Dr. Brayton applied to medical school while still in law school. She took the bar exam and started medical school two weeks later. While in medical school, Dr. Brayton maintained an interest in public health in general. And because heart disease is the number one killer in the U.S., for men and for women, it made sense that to impact a greater number of patients she would focus on cardiology.
“It would be interesting to me medically, but I would also be treating a population where there was potential for a greater impact.” Historically speaking, women have not been well-represented in the medical profession. Although the field of cardiology is male dominated, it’s getting better, Dr. Brayton says. Medical school classes in general have started to even out in terms of men and women, but in sub-specialties like cardiology, there remains a pretty marked imbalance.
“It’s true for cardiology as much as any other type of medicine. Which means that the type of data we tended to accrue over the last 20- 30 years gives us a lot of insight into men’s cardiovascular disease, but much less so for women, both in terms of the presentation of the disease and the appropriate management. And whether therapies are equally effective for men and women is less clear.”
Heart disease is the number one source of mortality for women. In fact, more women who have a heart attack will die from it compared to men. Dr. Brayton says “There are a lot of factors that contribute to that. Part of it is that women’s symptoms are not the same as for men. Women less often have crushing chest pain so they don’t realize they are having a heart attack, and part of it is media portrayal of a heart attack, which is always the male experience of having crushing pain. So awareness is a problem. The awareness of women’s symptoms of a heart attack is lower. It’s true on the patients’ side, in that they don’t come in quickly enough, and it’s also true for providers, where their clinical suspicion of heart disease is lower because it’s not a typical presentation of symptoms.”
That makes it difficult for the physician to make the correct diagnosis and treat women’s heart conditions appropriately, which leads to worse outcomes for women. “What that highlights for me is the importance of continuing to be an advocate and make sure that women are included especially on the research side. That’s been an interest of mine since I’ve been doing health services research, and then drug development research; how do we make sure that women are well-represented in clinical trials?”
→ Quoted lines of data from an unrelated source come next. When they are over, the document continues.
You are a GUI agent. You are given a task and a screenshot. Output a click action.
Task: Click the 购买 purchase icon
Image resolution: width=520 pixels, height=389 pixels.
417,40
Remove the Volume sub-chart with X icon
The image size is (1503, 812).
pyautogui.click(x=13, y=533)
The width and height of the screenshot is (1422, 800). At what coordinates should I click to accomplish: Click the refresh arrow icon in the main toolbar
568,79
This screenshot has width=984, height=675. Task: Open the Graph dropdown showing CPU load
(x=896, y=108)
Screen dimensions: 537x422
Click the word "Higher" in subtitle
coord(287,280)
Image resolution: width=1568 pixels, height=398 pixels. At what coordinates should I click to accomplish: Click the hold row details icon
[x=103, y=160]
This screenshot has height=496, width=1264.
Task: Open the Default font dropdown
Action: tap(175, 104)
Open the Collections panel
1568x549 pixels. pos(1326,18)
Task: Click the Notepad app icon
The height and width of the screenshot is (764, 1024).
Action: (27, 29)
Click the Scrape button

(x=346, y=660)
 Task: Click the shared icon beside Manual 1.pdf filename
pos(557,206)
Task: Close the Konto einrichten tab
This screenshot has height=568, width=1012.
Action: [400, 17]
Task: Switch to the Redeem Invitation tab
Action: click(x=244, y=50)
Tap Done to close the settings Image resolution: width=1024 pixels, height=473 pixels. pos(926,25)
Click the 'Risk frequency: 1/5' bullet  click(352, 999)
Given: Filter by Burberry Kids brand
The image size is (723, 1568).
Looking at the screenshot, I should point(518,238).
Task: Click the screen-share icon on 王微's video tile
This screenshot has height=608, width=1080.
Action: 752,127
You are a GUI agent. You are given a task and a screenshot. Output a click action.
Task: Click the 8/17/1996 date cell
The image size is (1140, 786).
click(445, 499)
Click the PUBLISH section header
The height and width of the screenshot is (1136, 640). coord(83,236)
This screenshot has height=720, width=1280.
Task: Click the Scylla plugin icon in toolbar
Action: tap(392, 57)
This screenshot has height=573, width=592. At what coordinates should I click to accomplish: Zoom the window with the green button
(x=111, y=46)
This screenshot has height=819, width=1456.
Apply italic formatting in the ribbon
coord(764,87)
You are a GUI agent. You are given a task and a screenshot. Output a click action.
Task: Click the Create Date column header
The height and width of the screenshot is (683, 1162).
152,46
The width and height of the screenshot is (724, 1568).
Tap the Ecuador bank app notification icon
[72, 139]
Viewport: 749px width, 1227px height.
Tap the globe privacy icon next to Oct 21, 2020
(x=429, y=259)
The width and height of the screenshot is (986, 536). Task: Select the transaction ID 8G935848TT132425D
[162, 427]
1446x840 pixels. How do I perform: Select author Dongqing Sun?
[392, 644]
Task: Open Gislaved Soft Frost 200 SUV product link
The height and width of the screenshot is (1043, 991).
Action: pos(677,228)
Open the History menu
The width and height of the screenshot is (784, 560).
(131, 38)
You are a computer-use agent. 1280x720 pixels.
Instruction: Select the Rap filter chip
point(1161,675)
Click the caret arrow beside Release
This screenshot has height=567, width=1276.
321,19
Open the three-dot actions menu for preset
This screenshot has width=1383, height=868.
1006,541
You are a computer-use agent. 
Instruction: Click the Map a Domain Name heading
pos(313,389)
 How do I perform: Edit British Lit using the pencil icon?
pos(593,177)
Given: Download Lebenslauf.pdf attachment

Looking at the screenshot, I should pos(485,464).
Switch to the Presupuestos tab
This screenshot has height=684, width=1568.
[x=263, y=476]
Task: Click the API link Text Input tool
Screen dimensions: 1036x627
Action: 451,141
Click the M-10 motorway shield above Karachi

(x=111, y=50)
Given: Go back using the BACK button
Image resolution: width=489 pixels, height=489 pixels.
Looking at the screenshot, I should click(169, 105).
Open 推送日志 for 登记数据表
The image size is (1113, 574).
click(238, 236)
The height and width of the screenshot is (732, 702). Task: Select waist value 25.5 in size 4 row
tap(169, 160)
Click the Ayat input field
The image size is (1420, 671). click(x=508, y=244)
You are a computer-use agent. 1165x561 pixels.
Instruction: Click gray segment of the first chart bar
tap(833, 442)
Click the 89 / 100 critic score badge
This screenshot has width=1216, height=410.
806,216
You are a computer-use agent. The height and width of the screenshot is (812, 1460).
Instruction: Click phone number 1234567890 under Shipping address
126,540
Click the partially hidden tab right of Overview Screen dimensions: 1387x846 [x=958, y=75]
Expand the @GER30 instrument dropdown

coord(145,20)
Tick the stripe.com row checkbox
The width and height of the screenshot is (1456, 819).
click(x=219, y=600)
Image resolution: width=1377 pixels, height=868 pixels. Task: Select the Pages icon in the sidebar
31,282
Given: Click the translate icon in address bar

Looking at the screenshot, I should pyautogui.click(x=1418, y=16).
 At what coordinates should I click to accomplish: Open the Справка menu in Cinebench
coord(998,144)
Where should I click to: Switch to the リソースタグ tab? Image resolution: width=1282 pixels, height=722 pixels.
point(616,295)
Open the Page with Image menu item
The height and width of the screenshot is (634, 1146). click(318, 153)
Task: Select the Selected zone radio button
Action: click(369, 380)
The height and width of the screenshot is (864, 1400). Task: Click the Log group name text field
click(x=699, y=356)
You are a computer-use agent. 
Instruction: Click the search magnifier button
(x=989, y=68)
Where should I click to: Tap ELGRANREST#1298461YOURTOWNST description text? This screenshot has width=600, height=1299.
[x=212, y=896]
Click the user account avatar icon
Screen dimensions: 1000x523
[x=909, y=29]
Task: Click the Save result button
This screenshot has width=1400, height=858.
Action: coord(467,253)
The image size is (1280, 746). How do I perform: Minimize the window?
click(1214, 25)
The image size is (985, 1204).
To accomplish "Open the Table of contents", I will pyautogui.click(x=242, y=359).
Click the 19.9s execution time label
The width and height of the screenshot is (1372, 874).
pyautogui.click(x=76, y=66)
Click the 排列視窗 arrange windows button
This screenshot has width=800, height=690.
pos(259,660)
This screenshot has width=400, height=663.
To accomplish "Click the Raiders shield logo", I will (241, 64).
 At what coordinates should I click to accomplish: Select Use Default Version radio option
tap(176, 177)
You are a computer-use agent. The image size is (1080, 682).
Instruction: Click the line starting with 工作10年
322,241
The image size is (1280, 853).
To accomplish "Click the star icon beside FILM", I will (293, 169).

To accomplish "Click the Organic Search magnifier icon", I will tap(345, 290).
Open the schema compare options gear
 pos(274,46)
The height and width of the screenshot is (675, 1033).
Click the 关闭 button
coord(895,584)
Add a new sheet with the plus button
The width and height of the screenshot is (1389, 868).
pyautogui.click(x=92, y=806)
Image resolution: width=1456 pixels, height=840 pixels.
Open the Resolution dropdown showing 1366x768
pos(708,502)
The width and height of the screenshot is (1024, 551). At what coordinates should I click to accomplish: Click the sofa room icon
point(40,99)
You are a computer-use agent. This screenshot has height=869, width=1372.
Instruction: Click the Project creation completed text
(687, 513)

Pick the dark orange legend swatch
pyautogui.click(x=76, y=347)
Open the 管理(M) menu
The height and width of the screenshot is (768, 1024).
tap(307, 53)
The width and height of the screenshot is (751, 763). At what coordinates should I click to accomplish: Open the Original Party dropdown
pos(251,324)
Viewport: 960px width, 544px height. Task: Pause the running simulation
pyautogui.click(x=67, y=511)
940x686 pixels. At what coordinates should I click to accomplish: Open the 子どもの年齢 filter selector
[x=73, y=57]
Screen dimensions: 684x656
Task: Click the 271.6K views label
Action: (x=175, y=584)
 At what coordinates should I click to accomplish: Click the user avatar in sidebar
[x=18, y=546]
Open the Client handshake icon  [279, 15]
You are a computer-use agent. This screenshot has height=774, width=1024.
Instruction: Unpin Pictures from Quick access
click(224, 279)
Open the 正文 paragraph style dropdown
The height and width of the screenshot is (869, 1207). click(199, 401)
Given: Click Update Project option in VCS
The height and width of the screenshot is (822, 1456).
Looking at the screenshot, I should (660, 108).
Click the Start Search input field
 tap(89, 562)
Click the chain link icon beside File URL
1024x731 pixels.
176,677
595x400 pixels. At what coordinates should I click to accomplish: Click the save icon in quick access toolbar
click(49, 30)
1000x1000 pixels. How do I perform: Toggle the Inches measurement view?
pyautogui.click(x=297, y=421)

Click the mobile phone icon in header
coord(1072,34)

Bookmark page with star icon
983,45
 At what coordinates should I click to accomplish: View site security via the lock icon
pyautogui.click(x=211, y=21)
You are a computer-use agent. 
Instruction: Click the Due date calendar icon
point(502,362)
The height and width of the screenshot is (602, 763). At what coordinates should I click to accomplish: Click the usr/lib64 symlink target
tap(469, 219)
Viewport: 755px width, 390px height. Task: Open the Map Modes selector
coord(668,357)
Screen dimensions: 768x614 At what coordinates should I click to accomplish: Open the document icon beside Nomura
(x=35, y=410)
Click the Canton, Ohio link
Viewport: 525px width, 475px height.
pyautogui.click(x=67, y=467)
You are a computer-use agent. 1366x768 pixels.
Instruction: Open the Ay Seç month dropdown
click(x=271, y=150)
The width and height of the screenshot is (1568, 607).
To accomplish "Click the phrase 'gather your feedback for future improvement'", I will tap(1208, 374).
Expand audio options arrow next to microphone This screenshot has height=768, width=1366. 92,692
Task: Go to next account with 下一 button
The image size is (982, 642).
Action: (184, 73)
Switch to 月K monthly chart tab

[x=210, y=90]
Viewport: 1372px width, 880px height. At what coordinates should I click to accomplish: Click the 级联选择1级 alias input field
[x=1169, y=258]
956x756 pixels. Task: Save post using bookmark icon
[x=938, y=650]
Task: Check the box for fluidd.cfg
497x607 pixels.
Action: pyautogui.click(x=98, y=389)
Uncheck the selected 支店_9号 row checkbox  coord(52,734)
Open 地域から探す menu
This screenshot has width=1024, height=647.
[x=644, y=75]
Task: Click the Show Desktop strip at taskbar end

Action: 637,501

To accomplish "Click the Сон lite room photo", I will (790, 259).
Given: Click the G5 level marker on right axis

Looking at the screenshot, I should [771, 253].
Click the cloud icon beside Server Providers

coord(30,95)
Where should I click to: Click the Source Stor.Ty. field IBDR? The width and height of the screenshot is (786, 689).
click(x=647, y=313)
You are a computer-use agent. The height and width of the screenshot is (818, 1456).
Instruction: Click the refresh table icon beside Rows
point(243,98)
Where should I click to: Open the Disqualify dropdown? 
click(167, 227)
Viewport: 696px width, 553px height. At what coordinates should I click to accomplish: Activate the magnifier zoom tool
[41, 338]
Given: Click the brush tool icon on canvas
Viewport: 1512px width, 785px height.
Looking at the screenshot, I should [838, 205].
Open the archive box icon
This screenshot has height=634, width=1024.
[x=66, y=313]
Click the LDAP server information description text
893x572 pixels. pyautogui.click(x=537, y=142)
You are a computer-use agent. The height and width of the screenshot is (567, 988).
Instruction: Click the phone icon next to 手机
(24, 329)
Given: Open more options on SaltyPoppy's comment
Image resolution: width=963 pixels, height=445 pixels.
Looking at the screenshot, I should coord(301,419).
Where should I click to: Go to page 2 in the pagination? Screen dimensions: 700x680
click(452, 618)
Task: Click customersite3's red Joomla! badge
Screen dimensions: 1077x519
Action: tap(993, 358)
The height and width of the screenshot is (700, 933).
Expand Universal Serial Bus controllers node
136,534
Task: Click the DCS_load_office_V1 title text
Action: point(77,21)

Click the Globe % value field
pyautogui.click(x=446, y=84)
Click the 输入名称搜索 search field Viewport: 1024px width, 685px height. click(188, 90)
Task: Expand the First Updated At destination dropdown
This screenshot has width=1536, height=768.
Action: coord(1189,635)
Dr. Brayton finished her fellowship at UC San Francisco in 2013, and continued with a post-doctoral fellowship in health services research at Stanford University, which she finished in 2014. For the next two years she was intermittently practicing medicine while doing clinical research in cardiovascular drug development. But again, something was missing. “I found the research and drug development interesting and thought it would have an impact, but I had the same problem I always had– there was not enough patient contact. For me, it was pretty clear I needed to get back into clinic. At NCMA, this is exactly what I want to be doing.”
Dr. Brayton’s husband is also a cardiologist with NCMA, Dr. Vishal Patel. They have an 11- month old son, Aash, and they are expecting their second child in July. They also have a 6-month old puppy. When Dr. Brayton is not pursuing one of her many interests, she is “chasing her son around.” The family also enjoys hiking adventures to see the countryside.